悪魔のような「桜田大臣叩き」と発言全文起こし

八幡 和郎

競泳の池江璃花子選手の白血病公表について、桜田義孝五輪相が「本当にがっかりしている」などと語った「失言問題」については、私も、「パソコン使わない桜田大臣は社会人としても失格」という記事をアゴラに書いたことがあるくらいで、発言の軽さはよく知っており、いい人なんだがまた、余計なことをという気持ちだった。

桜田五輪相公式Facebookより:編集部

ところがアゴラで、「悪魔のような五輪相 桜田義孝を弾劾せよ」(常見 陽平)という記事が出たので、そんな酷いこといっていたのだろうかと思って詳しく調べてみた。

そうしたところ、全文とか動画が出てきたのだが、いったいこの発言のどこが問題なのという気持ちしかない。

全文書き起こしは、以下の通りであり、動画のリンクも張っておく。

記者:競泳の池江選手が自らが白血病であることと、しばらく休養することを発表しました。大臣として、これについての受け止めをお願いします

桜田:正直なところ、びっくりしました。聞いて・・。本当に、病気のことなので、早く治療に専念していただいて、一日も早く元気な姿に戻ってもらいたいというのが、私の率直な気持ちです。

記者:競泳の中ではですね。

桜田:本当に、金メダル候補ですから。日本が本当に期待している選手ですから。本当にがっかりしております。やはり、早く治療に専念していただいて、頑張っていただきたい!また元気な姿を見たいですよ。そうですね!

記者:大臣はこれまで、池江選手の活躍をどのようにご覧になられてましたか?

桜田:日本が誇るべきスポーツの選手だと思います。われわれがほんとに誇りとするものなので。最近水泳が非常に盛り上がっているときでもありますし、オリンピック担当大臣としては、オリンピックで水泳の部分を、非常に期待している部分があるんです。一人リードする選手がいると、みんなその人につられて、全体が盛り上がりますから。そういった盛り上がりがね、若干下火にならないかなと思って、ちょっと心配しています。ですから、われわれも一生懸命頑張って、いろんな環境整備をやりますけど、とにかく治療に専念して、元気な姿を見せていただいて、また、スポーツ界の花形として、頑張っていただきたいというのが私の考えです。

記者:最後に一言だけ。池江選手にエールを送るとしたらどんな言葉を?

桜田:とにかく治療を最優先にして、元気な姿を見たい。また、頑張っている姿をわれわれは期待してます、ということです。

この発言のどこが不適切なのか。

「オリンピックで水泳の部分を、非常に期待している部分があるんで若干下火にならないかなと思って、ちょっと心配しています」ということだけにしか関心がないように切り貼りしてながしているから、ちょっと、変な印象だったが、それでもスポーツ選手にとって期待してたのに残念といわれることは同情の言葉よりむしろ名誉ではないか。
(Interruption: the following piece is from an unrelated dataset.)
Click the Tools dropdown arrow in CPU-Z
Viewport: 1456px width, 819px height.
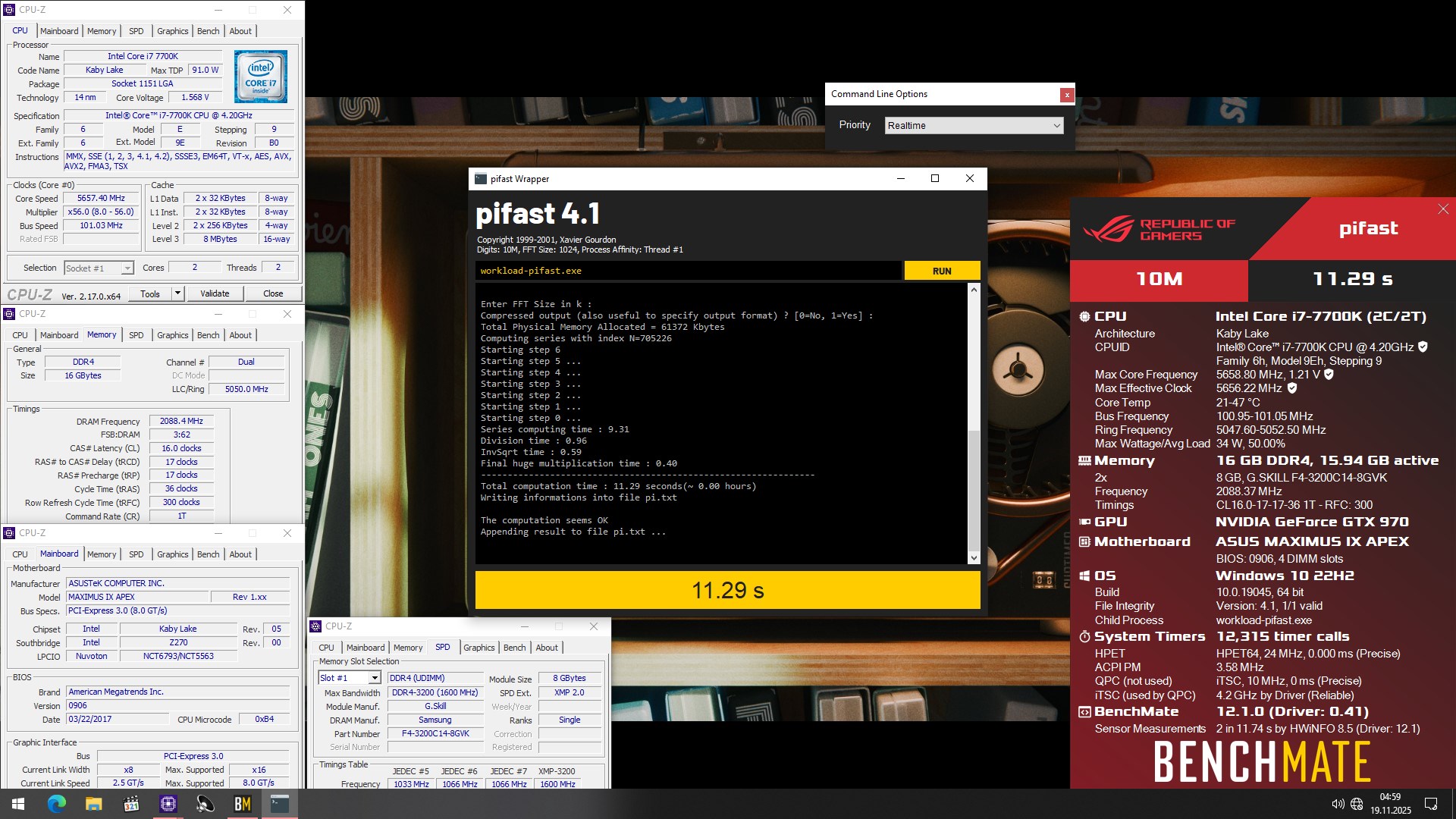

私が病気になってものが書けなくなったとしたらも、病気を心配していただくより、「アゴラで八幡さんの記事が出なくなってさみしい、残念だ。偽リベラルどもが喜ばないかちょっと心配だ」とでもいっていただく方がよほど嬉しいだろう。

しかも、全文をみればこのとおり、なんの問題もないバランスのとれた話である。

「悪魔のような五輪相 桜田義孝を弾劾せよ」というように、話を勝手につなぎ合わせて文脈とは関係ないようにして自分たちと違う価値観の人に襲いかかるのは、偽リベラルのいつもの手口だ。そちらの方が、よほど人間としていかがなものかと思う。

エジプト出身のタレントのフィフィもいいこといっている。立憲民主党会派の寺田学議員が母親が白血病を患ったこともあることを引き合いに出して感情的な言葉を連ねながら桜田五輪相の辞任を迫ったことについて

「寺田議員、語彙力の無い大臣を叩いて、私には人の病を政治利用してるようにしか見えないんだよ。政争に池江さんを巻き込むとか、大臣の言い回し云々より、よっぽど気持ち悪いです」

ツイートしている。

私は寺田議員の父親の寺田典城秋田県知事というのは大好きな政治家の一人だった。桜田大臣とはまた違うタイプだが「野人」といわれ、いささか常識外れな言動だが、人間味あふれる素晴らしい政治家だった。しかし、その父親は息子が今回やったような追及の手にかかったら何度も知事を辞めなくてはならなかっただろうとも思うし、母親の病気を政治に使うえぐさも含めて、少し寂しい気持ちになった。